Menyusul rangkaian peristiwa bergolak ini, Morales meminta agar dubes AS untuk Bolivia, Philip Goldberg, meninggalkan negeri itu. "Tanpa rasa takut terhadap siapa pun, tanpa rasa takut terhadap imperium, hari ini di hadapan Anda, di hadapan rakyat Bolivia, saya menyatakan duta besar Amerika Serikat sebagai persona non grata," kata Morales. "Duta besar Amerika Serikat berkonspirasi menentang demokrasi dan hendak memecah belah Bolivia."

Pengumuman tersebut dikeluarkan setelah pertemuan pribadi Goldberg dengan gubernur sayap kiri dari Santa Cruz pada 25 Agustus, dan kemudian kunjungannya ke gubernur oposisi dari Chuquisaca.
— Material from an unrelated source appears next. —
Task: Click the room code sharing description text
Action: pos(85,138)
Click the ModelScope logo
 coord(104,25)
Sepanjang masa Goldberg menjabat dubes, yang dimulai tahun 2006, pemerintahan Morales telah menuduhnya mendalangi pendanaan dan dukungan AS terhadap kelompok-kelompok oposisi di bagian timur negeri tersebut. [Lihat artikel The Progressive Magazine berjudul "Undermining Bolivia" untuk informasi lebih lanjut tentang upaya destabilisasi Bolivia oleh Washington.] Sebelum berkunjung ke Bolivia, Goldberg menjabat sebagai dubes di Kosovo dari tahun 2004-2006 dan konsulat di Kolombia. Dalam sebuah konferensi pers yang digelar Goldberg sebelum meninggalkan La Paz menuju AS, ia berkata: "Saya hendak menyatakan bahwa semua tuduhan terhadap saya, terhadap kedutaan besar ... terhadap negeri saya dan terhadap rakyat saya seluruhnya palsu dan tidak terbukti."
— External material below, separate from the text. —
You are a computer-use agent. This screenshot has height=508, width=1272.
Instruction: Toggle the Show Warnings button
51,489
Menyusul pengusiran dubes AS dari Bolivia, presiden Venezuela Hugo Chavez mengumumkan bahwa dubes AS di negerinya harus angkat kaki: "Ia punya waktu 72 jam, sejak saat ini, dubes Yankee di Caracas, untuk angkat kaki dari Venezuela." AS merespon dengan meminta dubes Venezuela dan Bolivia untuk meninggalkan AS. Ini semua berlangsung saat bulan-bulan menegangkan dalam hubungan antara AS dan Amerika Latin di mana Angkatan Laut AS menghidupkan kembali Armada Keempatnya di perairan Karibia setelah puluhan tahun non-aktif. Chavez mengumumkan latihan bersama dengan Rusia di Karibia, dan Bolivia memperkuat hubungannya dengan Iran.

Pada 15 September di Santiago, Chile, sembilan presiden dari Uni Bangsa-Bangsa Amerika Latin (UNASUR), termasuk Argentina, Ekuador, Brasil, Venezuela, Kolombia, Chile - bahkan Kolombia, sekutu dekat AS - berkumpul untuk mencapai resolusi tentang krisis di Bolivia. Organisasi ini merupakan yang terbaru dalam serangkaian jaringan regional yang menghasilkan keputusan-keputusan ekonomi yang semakin kolaboratif di penjuru Amerika Selatan. Semua pimpinan yang hadir mendukung Morales, mengutuk taktik kekerasan kaum oposisi dan menekankan bahwa mereka tidak mengakui kaum separatis di negeri itu.

Aliansi Militer Bolivia

Walaupun ancaman "kudeta sipil" yang dijelaskan Morales di Santiago masih membayang-bayangi, militer Bolivia sepertinya tidak akan mendukung pemerintahan oposisi. Saya menanyakan Kathryn Ledebur, seorang spesialis dan direktur Andean Information Network di Cochabamba, Bolivia apakah militer akan berpihak pada oposisi untuk menggulingkan Morales. Ledebur berkata, "Tidak mungkin, mereka terikat erat, dan CONALDE mencoba untuk menjerumuskan Morales, mengadu domba antara dia dan militer. Tapi terlepas dari kefrustrasian mereka, mereka [militer] telah menerima lebih banyak hal secara material dan wacana positif dari pemerintahan Morales dibandingkan pemerintahan sipil lainnya, dan ini merupakan perbedaan yang besar."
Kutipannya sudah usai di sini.